Titles are contradictory creatures. Sometimes they push themselves forward from nowhere, fully formed, demanding an art work to complete them. Other times, art lies lonely on the table, looking good, but without a name and so their identity remains somehow shrouded.
Some artists care not about titles. Or at least they feel that Untitled is a title. Perhaps they feel the viewer needs not a title. Or should not have such assistance in interpreting the work or that a title preempts and disrupts the viewers experience. Maybe the title is terminally shy or has depression and is hiding. Maybe they simply don’t care. Viewers of art respond to titles in different ways. Some read first, others look then read. Some never read. Some write it down. Some forget.
Me, I need a title. I am at heart a wordsmith. The words and and the visuals together are the completion of my offering. That said, some series seem to demand a composite title and a numbering of the individual works. As if they want to stay together huddled under the same umbrella for comfort in their anxiety.

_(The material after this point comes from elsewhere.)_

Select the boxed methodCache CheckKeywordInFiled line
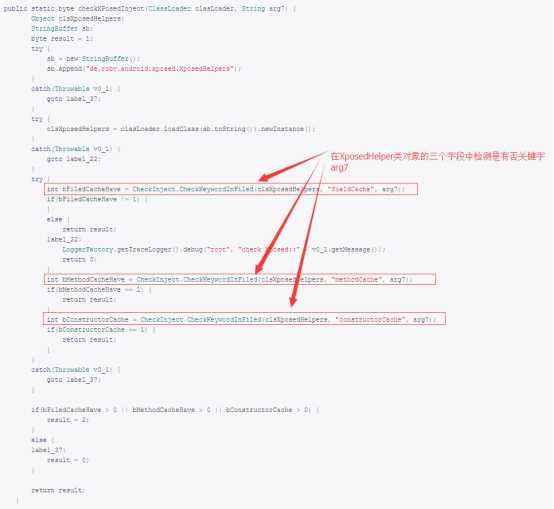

I understand the ‘huddling for safety’ mentality. This new series Roses are there too is an expression of my encounter with some depression and anxiety. It is not all encompassing. There are white days and grey days and over both some unexpected red jagged fears and moments of anxiety. Those ‘umbrella days’, being warm in the studio with the rain lashing against the velux window ( as it is as I write) are comforting. But also there are times of light and brightness, love and laughter and the dancing around the studio paintbrush in hand. And eventually comes also the putting down of the umbrella and the venturing out into the world, the showing of my identity, titling myself (unashamedly) as an artist experiencing this illness. The titling of the illness. Not ‘stress’ ( which is not an illness but is a trigger). Not ‘bluesiness’, or ‘ a bit down’ or ‘ fine just not in the mood’ or ‘oh, you know I’m OK,’. (Which are avoidant minimising descriptors, true though they may at moments be).
Depression and anxiety. It has a name. Like Strep throat. Like carpal tunnel syndrome. Like ‘broken leg’ or ‘migraine’ or ‘slipped disc’.
And so this series gets both titles and numbers. The numbers for safety and the name for the joy that comes with the bravery of showing your vulnerability and your brokenness and finding that the response is “We understand”, “We know”, “We have been there’, “You are OK”.
The title is borrowed – for all artists borrow in some ways – from Tschaikovsky, who wrote in Spring 1870, just after he turned thirty:
I am sitting at the open window (at four a.m.) and breathing the lovely air of a spring morning… Life is still good, [and] it is worth living on a May morning… I assert that life is beautiful in spite of everything! This “everything” includes the following items: 1. Illness; I am getting much too stout, and my nerves are all to pieces. 2. The Conservatoire oppresses me to extinction; I am more and more convinced that I am absolutely unfitted to teach the theory of music. 3. My pecuniary situation is very bad. 4. I am very doubtful if Undine will be performed. I have heard that they are likely to throw me over.
In a word, there are many thorns, but the roses are there too.